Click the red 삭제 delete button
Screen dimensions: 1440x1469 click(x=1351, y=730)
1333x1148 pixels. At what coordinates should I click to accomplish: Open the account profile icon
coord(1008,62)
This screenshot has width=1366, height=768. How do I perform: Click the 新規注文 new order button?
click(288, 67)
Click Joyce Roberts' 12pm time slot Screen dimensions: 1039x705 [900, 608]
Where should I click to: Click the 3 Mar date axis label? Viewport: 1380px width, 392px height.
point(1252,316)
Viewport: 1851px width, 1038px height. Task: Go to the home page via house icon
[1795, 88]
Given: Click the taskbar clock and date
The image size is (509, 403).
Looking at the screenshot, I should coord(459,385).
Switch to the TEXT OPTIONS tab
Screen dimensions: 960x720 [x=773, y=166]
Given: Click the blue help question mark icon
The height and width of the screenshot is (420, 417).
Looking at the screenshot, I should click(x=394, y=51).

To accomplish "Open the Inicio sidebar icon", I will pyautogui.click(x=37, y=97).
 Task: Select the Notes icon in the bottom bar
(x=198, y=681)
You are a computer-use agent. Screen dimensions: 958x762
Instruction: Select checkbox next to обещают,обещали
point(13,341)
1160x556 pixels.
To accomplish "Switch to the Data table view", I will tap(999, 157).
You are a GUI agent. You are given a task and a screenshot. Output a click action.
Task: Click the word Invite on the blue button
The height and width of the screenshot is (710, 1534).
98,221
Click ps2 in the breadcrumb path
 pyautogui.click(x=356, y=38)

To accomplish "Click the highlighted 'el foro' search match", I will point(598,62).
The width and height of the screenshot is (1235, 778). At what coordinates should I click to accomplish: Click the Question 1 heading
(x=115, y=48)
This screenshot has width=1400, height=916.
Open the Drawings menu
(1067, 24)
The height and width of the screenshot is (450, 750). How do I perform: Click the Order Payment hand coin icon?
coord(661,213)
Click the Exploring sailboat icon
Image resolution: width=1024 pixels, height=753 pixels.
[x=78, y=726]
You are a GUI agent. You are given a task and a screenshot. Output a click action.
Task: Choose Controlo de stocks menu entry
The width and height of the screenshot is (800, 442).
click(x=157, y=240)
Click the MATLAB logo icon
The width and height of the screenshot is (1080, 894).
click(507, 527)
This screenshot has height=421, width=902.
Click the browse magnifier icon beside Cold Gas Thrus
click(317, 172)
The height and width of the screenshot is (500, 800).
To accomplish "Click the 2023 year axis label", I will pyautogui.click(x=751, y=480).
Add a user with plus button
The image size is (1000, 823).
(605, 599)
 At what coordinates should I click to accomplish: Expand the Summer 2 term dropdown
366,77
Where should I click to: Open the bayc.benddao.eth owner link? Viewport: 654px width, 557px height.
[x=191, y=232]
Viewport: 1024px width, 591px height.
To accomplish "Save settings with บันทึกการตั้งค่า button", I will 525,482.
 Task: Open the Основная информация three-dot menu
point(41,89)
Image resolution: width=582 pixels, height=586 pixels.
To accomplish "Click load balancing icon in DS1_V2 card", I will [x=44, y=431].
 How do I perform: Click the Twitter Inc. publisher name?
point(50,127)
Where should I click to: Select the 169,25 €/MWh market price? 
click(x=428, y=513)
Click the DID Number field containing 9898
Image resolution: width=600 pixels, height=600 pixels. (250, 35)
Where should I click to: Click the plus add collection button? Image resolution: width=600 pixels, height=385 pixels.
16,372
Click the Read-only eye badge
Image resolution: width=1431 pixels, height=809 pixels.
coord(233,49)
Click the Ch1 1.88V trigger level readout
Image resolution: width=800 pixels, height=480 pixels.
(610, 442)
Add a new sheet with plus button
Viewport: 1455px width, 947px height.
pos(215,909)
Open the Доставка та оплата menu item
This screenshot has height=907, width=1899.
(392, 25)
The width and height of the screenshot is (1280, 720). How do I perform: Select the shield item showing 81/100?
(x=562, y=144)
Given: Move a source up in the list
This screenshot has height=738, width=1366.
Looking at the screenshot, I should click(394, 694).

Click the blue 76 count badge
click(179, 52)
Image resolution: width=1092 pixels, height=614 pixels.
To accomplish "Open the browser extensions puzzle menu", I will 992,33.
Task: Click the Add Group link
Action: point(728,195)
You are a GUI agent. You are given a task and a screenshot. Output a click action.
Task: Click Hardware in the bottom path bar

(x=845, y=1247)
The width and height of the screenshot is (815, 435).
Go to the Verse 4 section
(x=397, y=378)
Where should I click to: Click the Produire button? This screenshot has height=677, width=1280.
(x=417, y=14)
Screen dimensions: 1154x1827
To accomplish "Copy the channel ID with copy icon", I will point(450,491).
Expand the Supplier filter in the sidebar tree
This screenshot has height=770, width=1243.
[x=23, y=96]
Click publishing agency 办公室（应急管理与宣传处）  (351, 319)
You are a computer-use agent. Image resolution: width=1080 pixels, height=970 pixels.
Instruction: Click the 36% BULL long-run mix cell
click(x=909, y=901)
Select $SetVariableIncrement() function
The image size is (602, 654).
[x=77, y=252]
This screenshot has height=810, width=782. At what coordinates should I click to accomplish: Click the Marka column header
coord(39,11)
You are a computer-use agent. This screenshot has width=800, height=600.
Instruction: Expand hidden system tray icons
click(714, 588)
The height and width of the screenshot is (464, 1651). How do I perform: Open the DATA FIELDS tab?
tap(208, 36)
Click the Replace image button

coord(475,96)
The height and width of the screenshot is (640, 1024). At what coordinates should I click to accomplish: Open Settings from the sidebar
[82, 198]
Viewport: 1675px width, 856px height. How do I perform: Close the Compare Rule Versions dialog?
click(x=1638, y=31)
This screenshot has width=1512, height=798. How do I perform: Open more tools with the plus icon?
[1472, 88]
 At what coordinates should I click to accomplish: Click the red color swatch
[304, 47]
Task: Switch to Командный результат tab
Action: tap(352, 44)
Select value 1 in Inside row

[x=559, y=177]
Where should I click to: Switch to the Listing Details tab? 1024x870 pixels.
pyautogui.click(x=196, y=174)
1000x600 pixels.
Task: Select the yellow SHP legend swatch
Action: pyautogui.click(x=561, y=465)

• **EXERCISE DESCRIPTION**
For each entry above, please make an exact copy.

• **RESULT BELOW**
Click the red 삭제 delete button
Screen dimensions: 1440x1469 click(x=1351, y=730)
1333x1148 pixels. At what coordinates should I click to accomplish: Open the account profile icon
coord(1008,62)
This screenshot has width=1366, height=768. How do I perform: Click the 新規注文 new order button?
click(288, 67)
Click Joyce Roberts' 12pm time slot Screen dimensions: 1039x705 [900, 608]
Where should I click to: Click the 3 Mar date axis label? Viewport: 1380px width, 392px height.
point(1252,316)
Viewport: 1851px width, 1038px height. Task: Go to the home page via house icon
[1795, 88]
Given: Click the taskbar clock and date
The image size is (509, 403).
Looking at the screenshot, I should coord(459,385).
Switch to the TEXT OPTIONS tab
Screen dimensions: 960x720 [x=773, y=166]
Given: Click the blue help question mark icon
The height and width of the screenshot is (420, 417).
Looking at the screenshot, I should click(x=394, y=51).

To accomplish "Open the Inicio sidebar icon", I will pyautogui.click(x=37, y=97).
 Task: Select the Notes icon in the bottom bar
(x=198, y=681)
You are a computer-use agent. Screen dimensions: 958x762
Instruction: Select checkbox next to обещают,обещали
point(13,341)
1160x556 pixels.
To accomplish "Switch to the Data table view", I will tap(999, 157).
You are a GUI agent. You are given a task and a screenshot. Output a click action.
Task: Click the word Invite on the blue button
The height and width of the screenshot is (710, 1534).
98,221
Click ps2 in the breadcrumb path
 pyautogui.click(x=356, y=38)

To accomplish "Click the highlighted 'el foro' search match", I will point(598,62).
The width and height of the screenshot is (1235, 778). At what coordinates should I click to accomplish: Click the Question 1 heading
(x=115, y=48)
This screenshot has width=1400, height=916.
Open the Drawings menu
(1067, 24)
The height and width of the screenshot is (450, 750). How do I perform: Click the Order Payment hand coin icon?
coord(661,213)
Click the Exploring sailboat icon
Image resolution: width=1024 pixels, height=753 pixels.
[x=78, y=726]
You are a GUI agent. You are given a task and a screenshot. Output a click action.
Task: Choose Controlo de stocks menu entry
The width and height of the screenshot is (800, 442).
click(x=157, y=240)
Click the MATLAB logo icon
The width and height of the screenshot is (1080, 894).
click(507, 527)
This screenshot has height=421, width=902.
Click the browse magnifier icon beside Cold Gas Thrus
click(317, 172)
The height and width of the screenshot is (500, 800).
To accomplish "Click the 2023 year axis label", I will pyautogui.click(x=751, y=480).
Add a user with plus button
The image size is (1000, 823).
(605, 599)
 At what coordinates should I click to accomplish: Expand the Summer 2 term dropdown
366,77
Where should I click to: Open the bayc.benddao.eth owner link? Viewport: 654px width, 557px height.
[x=191, y=232]
Viewport: 1024px width, 591px height.
To accomplish "Save settings with บันทึกการตั้งค่า button", I will 525,482.
 Task: Open the Основная информация three-dot menu
point(41,89)
Image resolution: width=582 pixels, height=586 pixels.
To accomplish "Click load balancing icon in DS1_V2 card", I will [x=44, y=431].
 How do I perform: Click the Twitter Inc. publisher name?
point(50,127)
Where should I click to: Select the 169,25 €/MWh market price? 
click(x=428, y=513)
Click the DID Number field containing 9898
Image resolution: width=600 pixels, height=600 pixels. (250, 35)
Where should I click to: Click the plus add collection button? Image resolution: width=600 pixels, height=385 pixels.
16,372
Click the Read-only eye badge
Image resolution: width=1431 pixels, height=809 pixels.
coord(233,49)
Click the Ch1 1.88V trigger level readout
Image resolution: width=800 pixels, height=480 pixels.
(610, 442)
Add a new sheet with plus button
Viewport: 1455px width, 947px height.
pos(215,909)
Open the Доставка та оплата menu item
This screenshot has height=907, width=1899.
(392, 25)
The width and height of the screenshot is (1280, 720). How do I perform: Select the shield item showing 81/100?
(x=562, y=144)
Given: Move a source up in the list
This screenshot has height=738, width=1366.
Looking at the screenshot, I should click(394, 694).

Click the blue 76 count badge
click(179, 52)
Image resolution: width=1092 pixels, height=614 pixels.
To accomplish "Open the browser extensions puzzle menu", I will 992,33.
Task: Click the Add Group link
Action: point(728,195)
You are a GUI agent. You are given a task and a screenshot. Output a click action.
Task: Click Hardware in the bottom path bar

(x=845, y=1247)
The width and height of the screenshot is (815, 435).
Go to the Verse 4 section
(x=397, y=378)
Where should I click to: Click the Produire button? This screenshot has height=677, width=1280.
(x=417, y=14)
Screen dimensions: 1154x1827
To accomplish "Copy the channel ID with copy icon", I will point(450,491).
Expand the Supplier filter in the sidebar tree
This screenshot has height=770, width=1243.
[x=23, y=96]
Click publishing agency 办公室（应急管理与宣传处）  (351, 319)
You are a computer-use agent. Image resolution: width=1080 pixels, height=970 pixels.
Instruction: Click the 36% BULL long-run mix cell
click(x=909, y=901)
Select $SetVariableIncrement() function
The image size is (602, 654).
[x=77, y=252]
This screenshot has height=810, width=782. At what coordinates should I click to accomplish: Click the Marka column header
coord(39,11)
You are a computer-use agent. This screenshot has width=800, height=600.
Instruction: Expand hidden system tray icons
click(714, 588)
The height and width of the screenshot is (464, 1651). How do I perform: Open the DATA FIELDS tab?
tap(208, 36)
Click the Replace image button

coord(475,96)
The height and width of the screenshot is (640, 1024). At what coordinates should I click to accomplish: Open Settings from the sidebar
[82, 198]
Viewport: 1675px width, 856px height. How do I perform: Close the Compare Rule Versions dialog?
click(x=1638, y=31)
This screenshot has width=1512, height=798. How do I perform: Open more tools with the plus icon?
[1472, 88]
 At what coordinates should I click to accomplish: Click the red color swatch
[304, 47]
Task: Switch to Командный результат tab
Action: tap(352, 44)
Select value 1 in Inside row

[x=559, y=177]
Where should I click to: Switch to the Listing Details tab? 1024x870 pixels.
pyautogui.click(x=196, y=174)
1000x600 pixels.
Task: Select the yellow SHP legend swatch
Action: pyautogui.click(x=561, y=465)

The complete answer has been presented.